An exact transcript is required of the lines below, from the one containing "This screenshot has width=796, height=532." through the very last; leave every picture out of it.

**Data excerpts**
○ ○ ○ ○

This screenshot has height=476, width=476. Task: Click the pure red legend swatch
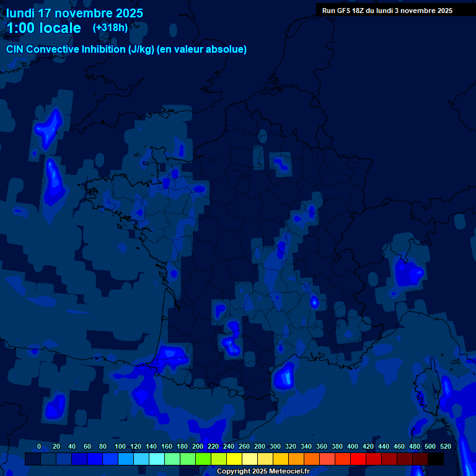[358, 459]
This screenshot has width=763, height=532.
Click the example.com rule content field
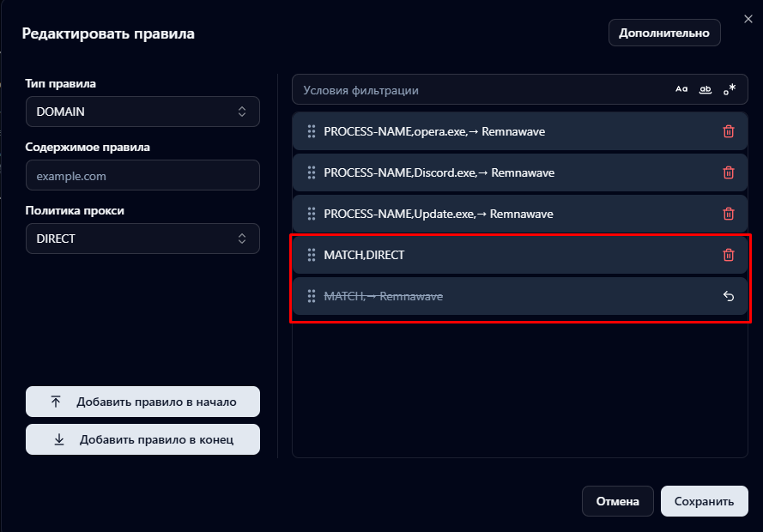pos(142,175)
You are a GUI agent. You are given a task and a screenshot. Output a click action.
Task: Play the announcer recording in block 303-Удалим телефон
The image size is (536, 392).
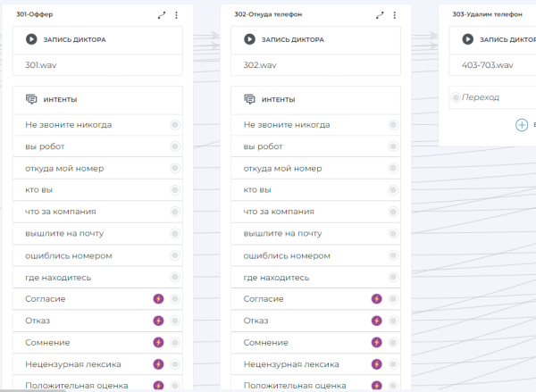pos(468,39)
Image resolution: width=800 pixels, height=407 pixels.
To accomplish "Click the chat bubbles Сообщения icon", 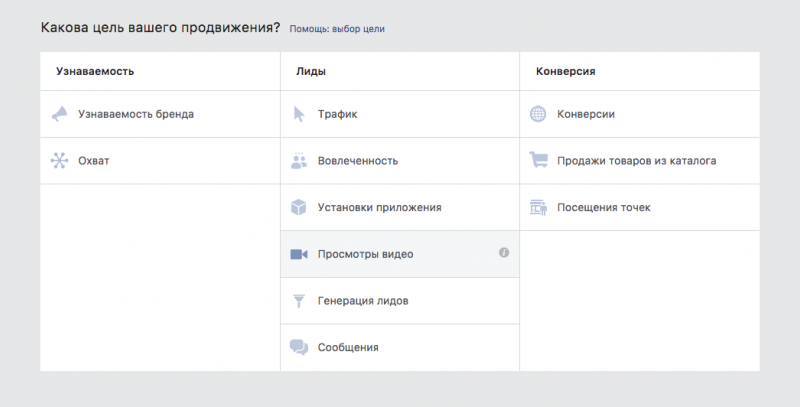I will pos(299,347).
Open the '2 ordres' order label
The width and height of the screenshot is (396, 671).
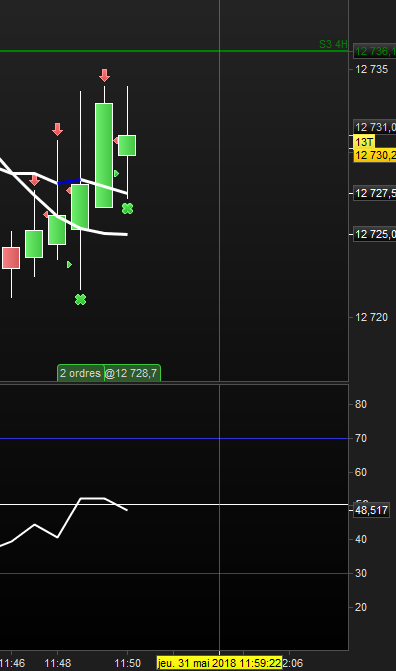(80, 373)
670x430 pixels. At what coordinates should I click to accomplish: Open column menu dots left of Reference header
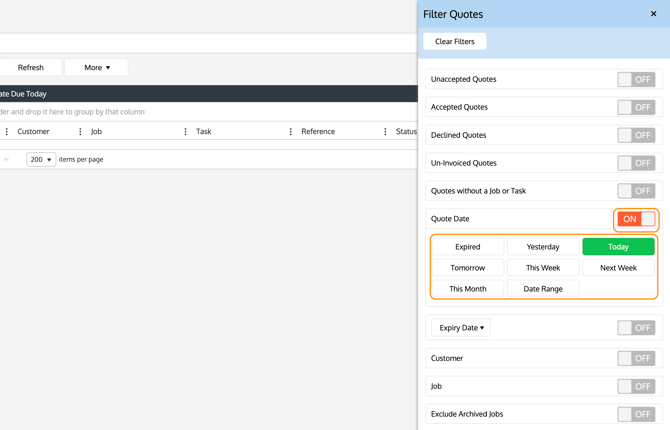click(291, 132)
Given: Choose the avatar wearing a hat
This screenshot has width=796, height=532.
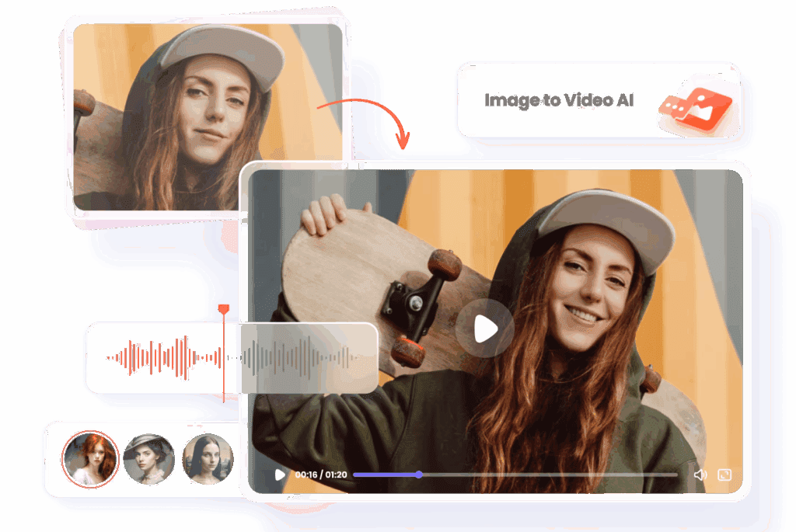Looking at the screenshot, I should tap(149, 459).
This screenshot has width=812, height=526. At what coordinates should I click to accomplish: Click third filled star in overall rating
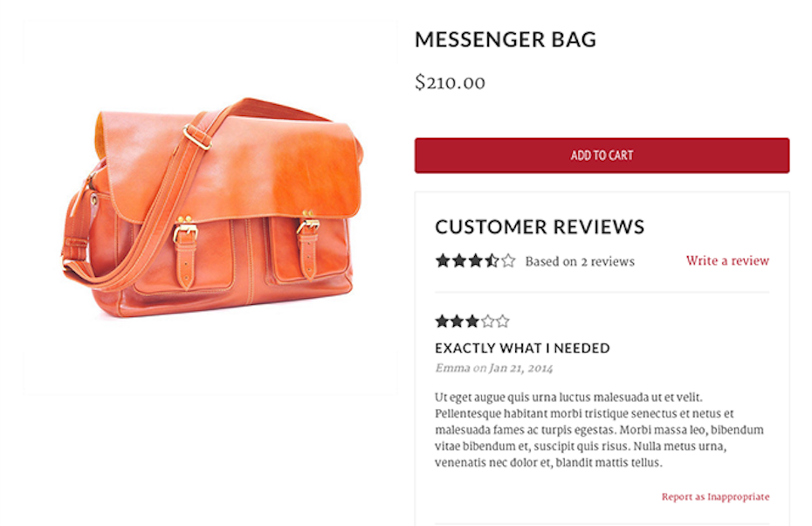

○ ○ ○ ○

**Result for this task**
This screenshot has width=796, height=532.
Looking at the screenshot, I should tap(149, 459).
This screenshot has width=812, height=526. At what coordinates should I click to accomplish: Click third filled star in overall rating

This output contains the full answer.